Conclusion? The Vienna Convention sensibly does not make diplomatic immunity a blank cheque. The whole core idea is reciprocity, based upon respecting civilised behaviour.

Brian has reappeared over at the excellent Head of Legal website run by Carl Gardner, one of the UK’s very best legal pundits, where he floats the idea that Ecuador can solve the Assange problem by making Assange an Ecuador diplomat and then trying to escort him from the country:

The scenario that I envisage might be roughly as follows. The Ecuadorians formally notify the FCO that Assange has been appointed to the diplomatic staff of their embassy. Within minutes of the delivery of that notification, Assange leaves the embassy and tries to enter an embassy car. He is immediately arrested by the waiting police, who refuse to accept his and his ambassador’s protests that he now has immunity from arrest and is entitled to travel to the airport and leave the country…

He develops this argument at great length. Read the whole interesting exchange, where Carl elegantly tears any such proposition into thin strips.

I have just sent in my own comment:

Brian’s opinions rest on a wobbly view of what international law is.

It is not only the Vienna Convention, important though that is. It is also a mass of principles and rules and conventions developed over centuries. These are not all written down as such. Plus court cases round the world keep refining the rules as they apply in the courtroom.

At the heart of all this are basic principles of etiquette and indeed sanity. If I invite you into my house that does not mean that you are free to roam through every room or drink all my beer or try on my underwear. I don’t need to give you as my guest list all the things you can’t do: that would be impolite. I instead leave you to rely on common sense discretion and courtesy.

So with diplomatic relations. Embassies are guests in other countries. They need to behave nicely.

One way of not behaving nicely is to use an Embassy as a space where criminals or fugitives from the law can try to gain asylum. Some Latin American countries have agreed among themselves some rules on such ‘diplomatic asylum’, in part to allow dubious politicians to flee safely from their own country. Everyone else flatly and wisely denies that any such right exists.

Why? To maintain the principle that Embassies are places where only legitimate inter-state business is done, not sanctuaries for anyone who manages to get through the door. World diplomacy would grind to a dead stop if anyone with a grievance could get into an Embassy and claim ‘asylum’. No state would accept an Embassy from a country that becomes known for easily granting diplomatic privileges to fugitives or troublemakers to help them escape the local jurisdiction. Why bring into your country a Tardis-like device for spiriting people away against your own wishes?

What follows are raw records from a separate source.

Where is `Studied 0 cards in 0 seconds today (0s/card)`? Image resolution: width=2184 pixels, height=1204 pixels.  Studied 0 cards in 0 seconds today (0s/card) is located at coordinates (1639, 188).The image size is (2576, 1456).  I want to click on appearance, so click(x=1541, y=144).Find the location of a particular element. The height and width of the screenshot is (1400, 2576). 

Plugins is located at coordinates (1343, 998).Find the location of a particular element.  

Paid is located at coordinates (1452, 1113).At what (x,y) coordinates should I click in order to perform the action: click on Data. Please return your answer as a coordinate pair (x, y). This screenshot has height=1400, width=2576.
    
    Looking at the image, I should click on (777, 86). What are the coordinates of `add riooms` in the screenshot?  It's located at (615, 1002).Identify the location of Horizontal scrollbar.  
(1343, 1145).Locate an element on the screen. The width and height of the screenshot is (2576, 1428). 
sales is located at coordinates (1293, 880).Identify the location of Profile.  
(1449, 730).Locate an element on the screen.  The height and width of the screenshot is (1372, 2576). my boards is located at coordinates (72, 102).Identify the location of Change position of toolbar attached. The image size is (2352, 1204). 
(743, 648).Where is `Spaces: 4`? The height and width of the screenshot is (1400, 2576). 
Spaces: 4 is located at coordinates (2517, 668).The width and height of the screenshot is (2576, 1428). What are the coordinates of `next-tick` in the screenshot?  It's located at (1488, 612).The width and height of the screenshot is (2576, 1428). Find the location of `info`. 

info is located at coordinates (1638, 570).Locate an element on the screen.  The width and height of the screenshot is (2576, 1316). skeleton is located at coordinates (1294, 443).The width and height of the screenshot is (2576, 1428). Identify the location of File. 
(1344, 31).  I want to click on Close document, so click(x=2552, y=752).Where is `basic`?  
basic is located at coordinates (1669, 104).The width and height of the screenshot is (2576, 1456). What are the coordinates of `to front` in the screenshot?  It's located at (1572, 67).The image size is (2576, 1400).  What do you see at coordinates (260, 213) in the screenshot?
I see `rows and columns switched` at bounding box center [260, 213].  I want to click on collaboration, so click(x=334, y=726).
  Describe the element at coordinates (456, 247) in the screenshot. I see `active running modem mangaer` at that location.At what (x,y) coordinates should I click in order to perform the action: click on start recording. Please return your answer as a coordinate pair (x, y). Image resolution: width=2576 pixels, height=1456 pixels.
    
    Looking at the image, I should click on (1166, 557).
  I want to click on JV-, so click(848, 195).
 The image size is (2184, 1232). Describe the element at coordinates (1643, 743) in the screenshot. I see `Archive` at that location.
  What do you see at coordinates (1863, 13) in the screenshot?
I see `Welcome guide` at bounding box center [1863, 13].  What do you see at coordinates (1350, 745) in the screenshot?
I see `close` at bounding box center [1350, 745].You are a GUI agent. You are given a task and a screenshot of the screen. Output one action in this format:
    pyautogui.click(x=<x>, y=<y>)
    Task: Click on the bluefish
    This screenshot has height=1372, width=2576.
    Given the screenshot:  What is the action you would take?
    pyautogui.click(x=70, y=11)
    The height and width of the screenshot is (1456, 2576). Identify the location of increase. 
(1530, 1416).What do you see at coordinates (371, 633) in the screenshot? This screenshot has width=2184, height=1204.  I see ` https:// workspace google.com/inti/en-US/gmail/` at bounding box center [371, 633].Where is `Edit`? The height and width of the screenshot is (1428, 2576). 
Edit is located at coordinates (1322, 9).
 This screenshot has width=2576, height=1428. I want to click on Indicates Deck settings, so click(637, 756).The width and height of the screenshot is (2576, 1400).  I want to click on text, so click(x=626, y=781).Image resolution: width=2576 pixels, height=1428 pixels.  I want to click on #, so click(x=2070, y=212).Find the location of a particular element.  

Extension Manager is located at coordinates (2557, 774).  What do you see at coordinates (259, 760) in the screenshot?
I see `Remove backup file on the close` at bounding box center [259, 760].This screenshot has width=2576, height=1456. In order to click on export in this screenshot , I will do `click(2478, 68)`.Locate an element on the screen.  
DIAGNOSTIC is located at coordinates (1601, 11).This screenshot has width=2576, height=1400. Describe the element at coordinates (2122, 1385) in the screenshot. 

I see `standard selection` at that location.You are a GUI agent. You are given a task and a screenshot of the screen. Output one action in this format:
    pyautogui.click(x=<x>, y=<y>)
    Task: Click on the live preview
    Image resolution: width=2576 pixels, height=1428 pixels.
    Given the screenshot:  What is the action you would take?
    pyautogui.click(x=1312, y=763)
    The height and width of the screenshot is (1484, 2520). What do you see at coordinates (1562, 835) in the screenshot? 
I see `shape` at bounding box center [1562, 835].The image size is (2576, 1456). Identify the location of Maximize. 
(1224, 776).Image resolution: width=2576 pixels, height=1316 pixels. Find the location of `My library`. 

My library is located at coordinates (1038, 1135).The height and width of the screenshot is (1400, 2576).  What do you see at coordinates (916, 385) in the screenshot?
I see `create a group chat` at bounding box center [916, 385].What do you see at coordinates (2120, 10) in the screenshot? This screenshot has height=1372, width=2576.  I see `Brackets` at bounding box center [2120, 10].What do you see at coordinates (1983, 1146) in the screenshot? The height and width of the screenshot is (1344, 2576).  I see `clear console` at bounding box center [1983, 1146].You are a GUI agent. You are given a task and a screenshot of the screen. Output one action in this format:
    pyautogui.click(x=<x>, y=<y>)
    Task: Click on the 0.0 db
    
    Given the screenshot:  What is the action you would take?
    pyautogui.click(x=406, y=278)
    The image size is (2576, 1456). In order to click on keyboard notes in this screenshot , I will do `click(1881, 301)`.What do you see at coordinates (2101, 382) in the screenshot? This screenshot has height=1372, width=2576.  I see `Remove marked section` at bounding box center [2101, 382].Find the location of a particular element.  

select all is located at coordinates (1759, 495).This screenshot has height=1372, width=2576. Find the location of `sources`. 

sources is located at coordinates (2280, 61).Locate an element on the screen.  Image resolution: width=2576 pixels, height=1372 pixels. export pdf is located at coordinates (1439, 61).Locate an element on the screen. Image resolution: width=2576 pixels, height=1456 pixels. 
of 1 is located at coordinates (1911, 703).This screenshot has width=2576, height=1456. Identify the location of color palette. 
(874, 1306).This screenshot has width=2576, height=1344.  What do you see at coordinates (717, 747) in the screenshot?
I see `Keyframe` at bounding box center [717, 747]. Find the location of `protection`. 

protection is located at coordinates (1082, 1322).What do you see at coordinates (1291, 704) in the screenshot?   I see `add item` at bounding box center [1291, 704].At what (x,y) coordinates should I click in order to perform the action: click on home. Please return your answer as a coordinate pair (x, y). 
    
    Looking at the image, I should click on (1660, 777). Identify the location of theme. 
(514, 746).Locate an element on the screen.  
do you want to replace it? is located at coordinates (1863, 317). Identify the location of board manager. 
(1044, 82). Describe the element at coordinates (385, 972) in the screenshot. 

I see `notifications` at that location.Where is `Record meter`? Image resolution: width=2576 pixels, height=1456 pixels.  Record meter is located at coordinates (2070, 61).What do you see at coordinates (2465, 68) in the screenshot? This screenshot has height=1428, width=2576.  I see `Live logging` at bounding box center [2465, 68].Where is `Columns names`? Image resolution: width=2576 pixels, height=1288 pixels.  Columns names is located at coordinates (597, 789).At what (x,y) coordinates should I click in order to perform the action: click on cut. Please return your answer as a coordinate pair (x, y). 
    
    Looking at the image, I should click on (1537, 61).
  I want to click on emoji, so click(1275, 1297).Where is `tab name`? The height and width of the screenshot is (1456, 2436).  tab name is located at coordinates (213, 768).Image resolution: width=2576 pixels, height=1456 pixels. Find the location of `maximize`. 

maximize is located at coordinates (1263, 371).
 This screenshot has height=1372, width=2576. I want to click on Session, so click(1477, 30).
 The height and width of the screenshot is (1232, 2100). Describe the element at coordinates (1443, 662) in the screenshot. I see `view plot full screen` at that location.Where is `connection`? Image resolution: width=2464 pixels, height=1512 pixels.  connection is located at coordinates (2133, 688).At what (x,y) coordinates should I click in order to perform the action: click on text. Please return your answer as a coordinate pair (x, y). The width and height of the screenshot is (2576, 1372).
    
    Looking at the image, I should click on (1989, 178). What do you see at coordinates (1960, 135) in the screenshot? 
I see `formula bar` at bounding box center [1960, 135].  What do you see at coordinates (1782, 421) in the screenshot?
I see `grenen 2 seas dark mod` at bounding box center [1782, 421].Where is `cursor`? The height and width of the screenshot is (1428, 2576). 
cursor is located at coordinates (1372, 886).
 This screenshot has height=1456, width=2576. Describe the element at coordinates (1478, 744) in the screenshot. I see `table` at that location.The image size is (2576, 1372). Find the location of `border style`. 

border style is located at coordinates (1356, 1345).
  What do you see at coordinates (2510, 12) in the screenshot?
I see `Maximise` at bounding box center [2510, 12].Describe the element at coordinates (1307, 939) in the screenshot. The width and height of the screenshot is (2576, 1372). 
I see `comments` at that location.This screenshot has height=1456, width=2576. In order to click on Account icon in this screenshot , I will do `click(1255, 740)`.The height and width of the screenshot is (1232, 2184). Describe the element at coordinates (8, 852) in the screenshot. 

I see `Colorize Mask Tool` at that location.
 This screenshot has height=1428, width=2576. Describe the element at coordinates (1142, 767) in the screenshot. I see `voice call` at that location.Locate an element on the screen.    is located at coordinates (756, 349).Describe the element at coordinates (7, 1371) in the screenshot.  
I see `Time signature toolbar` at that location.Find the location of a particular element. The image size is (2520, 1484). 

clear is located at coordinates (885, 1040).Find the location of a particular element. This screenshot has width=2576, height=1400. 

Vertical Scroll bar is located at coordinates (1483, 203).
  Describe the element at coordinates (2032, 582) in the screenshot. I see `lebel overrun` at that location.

It is therefore blindingly obvious under diplomatic practice established down the ages that Ecuador can not wave a pen and transform Assange into some sort of Ecuador diplomat entitled to diplomatic privileges and immunities in the UK. The UK government is not obliged to accept the accreditation of any Ecuadorean diplomats, let alone one who is (a) not from Ecuador and (b) is trying to escape the UK and wider EU legal system.

IF Ecuador tries to nominate Assange as an Ecuador diplomat and escort him to the border, the Ecuador Ambassador and everyone else involved will be committing the serious UK criminal offence of conspiring to pervert the course of justice and will be liable to be expelled on the spot. The UK police will sensibly intercept any car carrying Assange, haul him out and arrest him.

No UK court is going to find for Ecuador/Assange in such absurd circumstances: the Embassy will be in no-brainer breach of elementary diplomatic good manners. Carl’s legal detailed analysis of why such ploys crash at every hurdle is exemplary.

The Ecuador leadership know all this, of course. This is why they have not done anything so reckless. And so J Assange sits there, forlornly poring through Wikipedia trying to find a legal loophole he can sneak through that doesn’t and won’t ever exist.

So there. Can Assange be miraculously transformed into an Ecuador diplomat? QTWTAIN.